▶ Given data:

####################

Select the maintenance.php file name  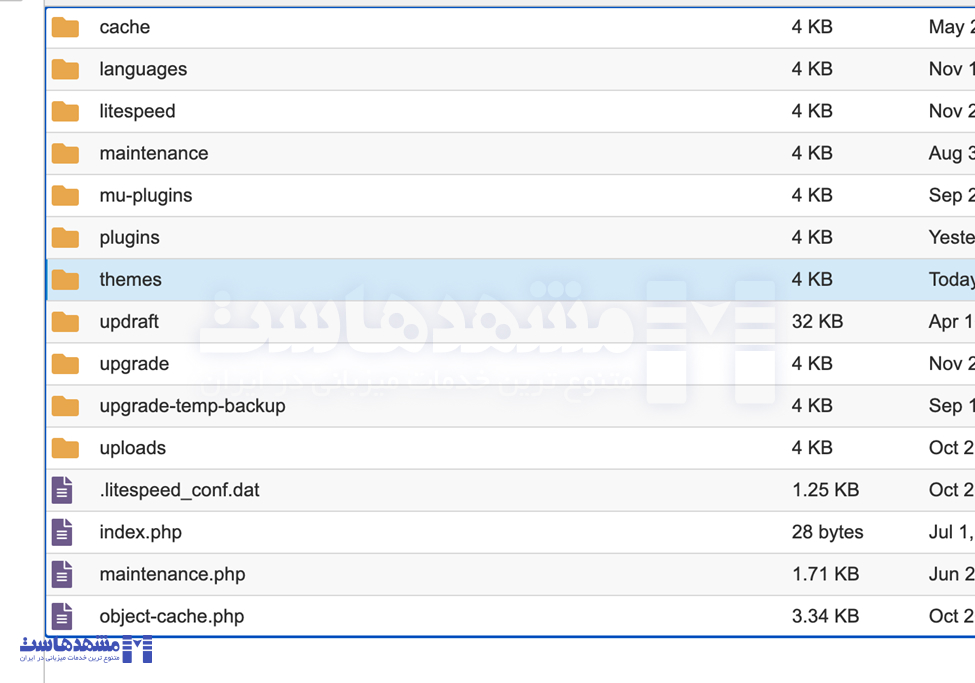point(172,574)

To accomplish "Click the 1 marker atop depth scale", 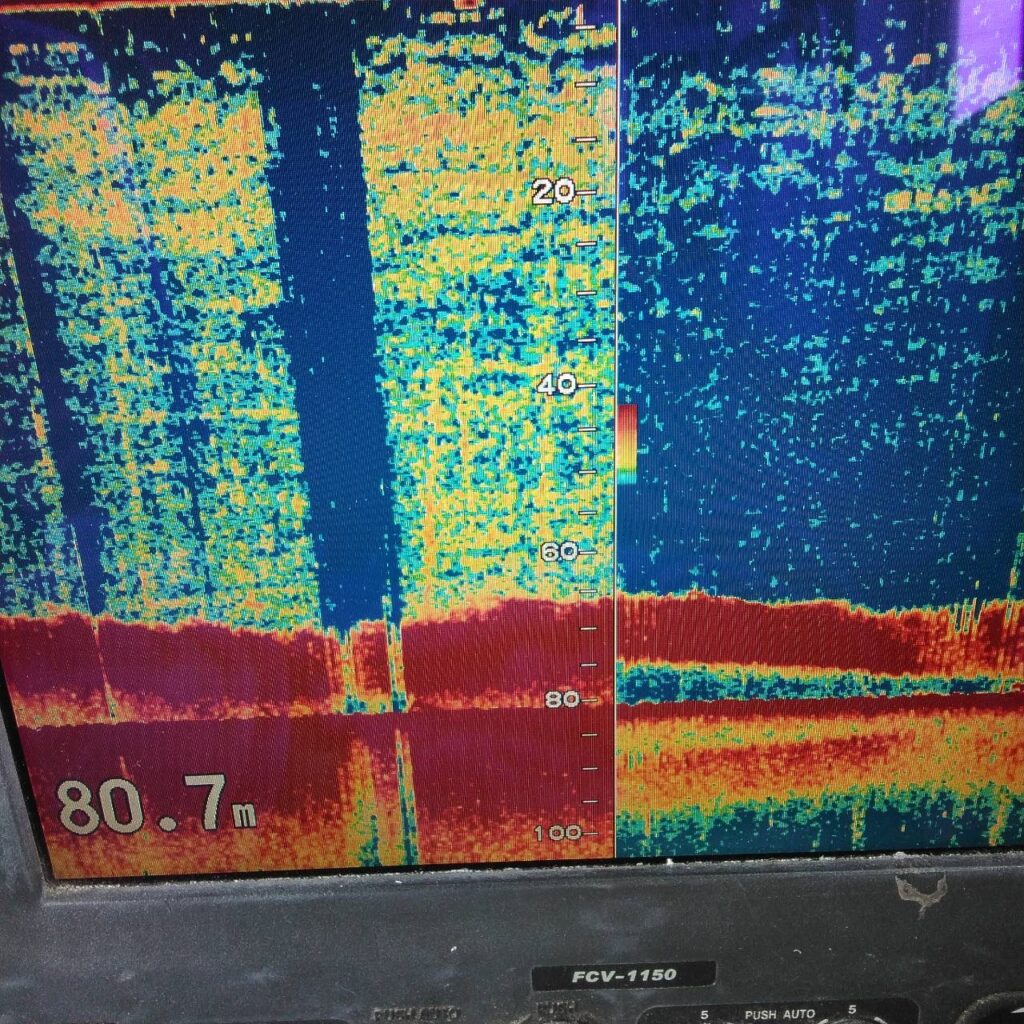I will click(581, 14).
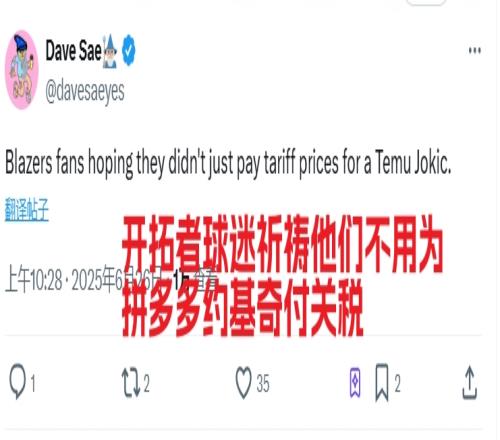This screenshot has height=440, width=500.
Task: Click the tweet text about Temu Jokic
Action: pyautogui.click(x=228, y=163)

####################

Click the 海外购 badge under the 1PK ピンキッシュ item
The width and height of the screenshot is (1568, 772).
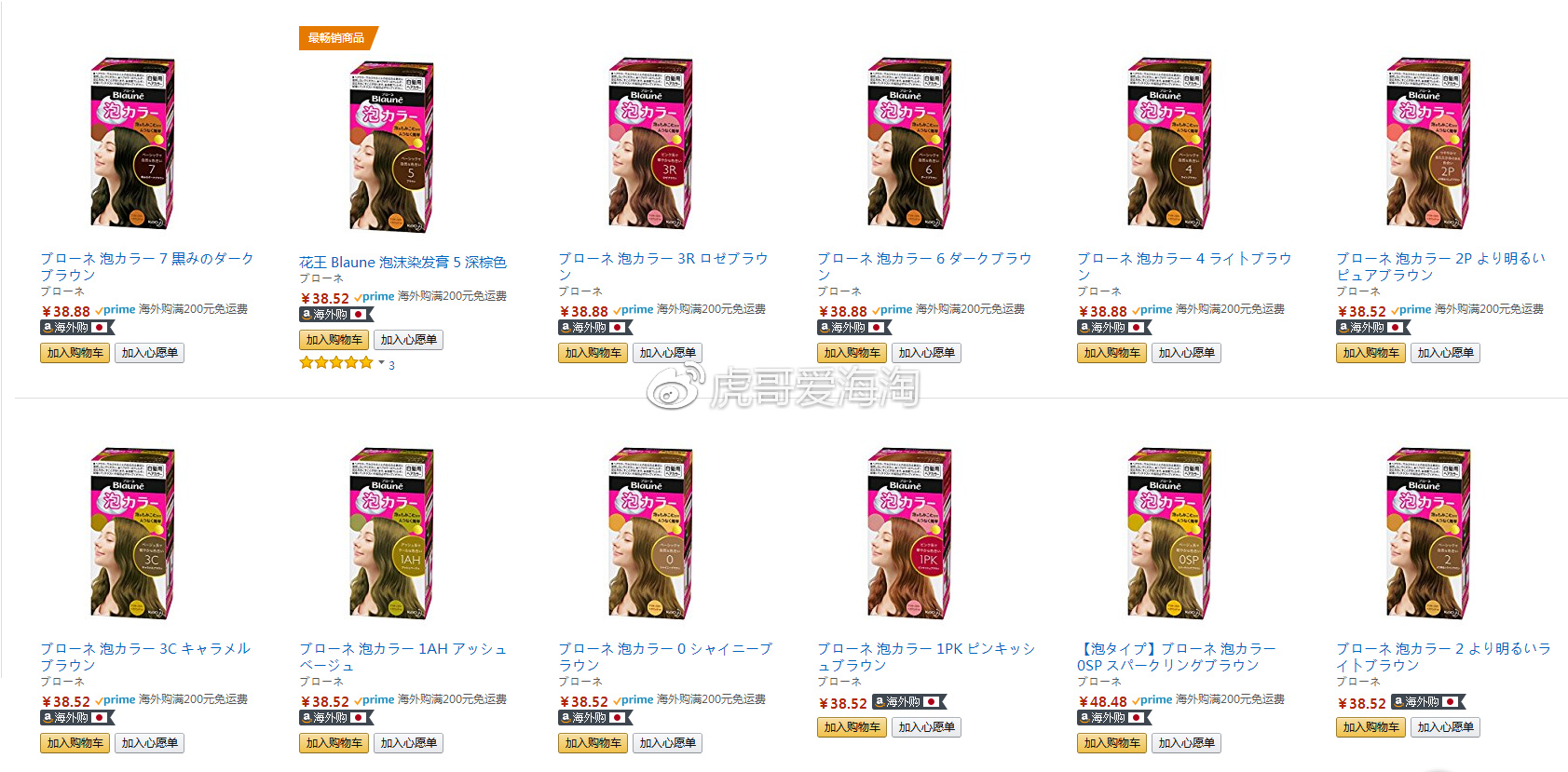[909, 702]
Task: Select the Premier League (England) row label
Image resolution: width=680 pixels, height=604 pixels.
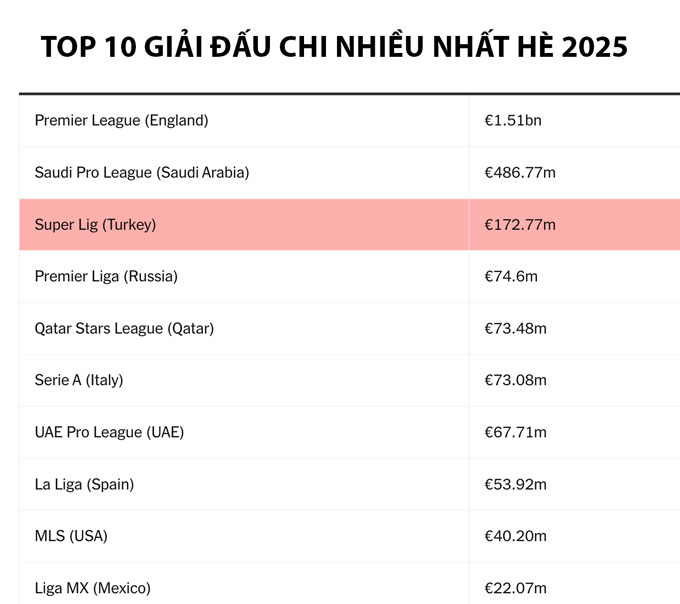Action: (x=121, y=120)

####################

▶ Brief:
Copy the listing again from the line containing "Click the 海外购 badge under the 1PK ピンキッシュ item" down to the line containing "Action: (x=121, y=120)", requests included, and add 145 to every coordinate in the answers. Leave the pictures out of your copy.

▶ Task answer:
Click the 海外购 badge under the 1PK ピンキッシュ item
The width and height of the screenshot is (1568, 772).
[1054, 847]
Task: Select the Premier League (England) row label
Image resolution: width=680 pixels, height=604 pixels.
Action: (x=266, y=265)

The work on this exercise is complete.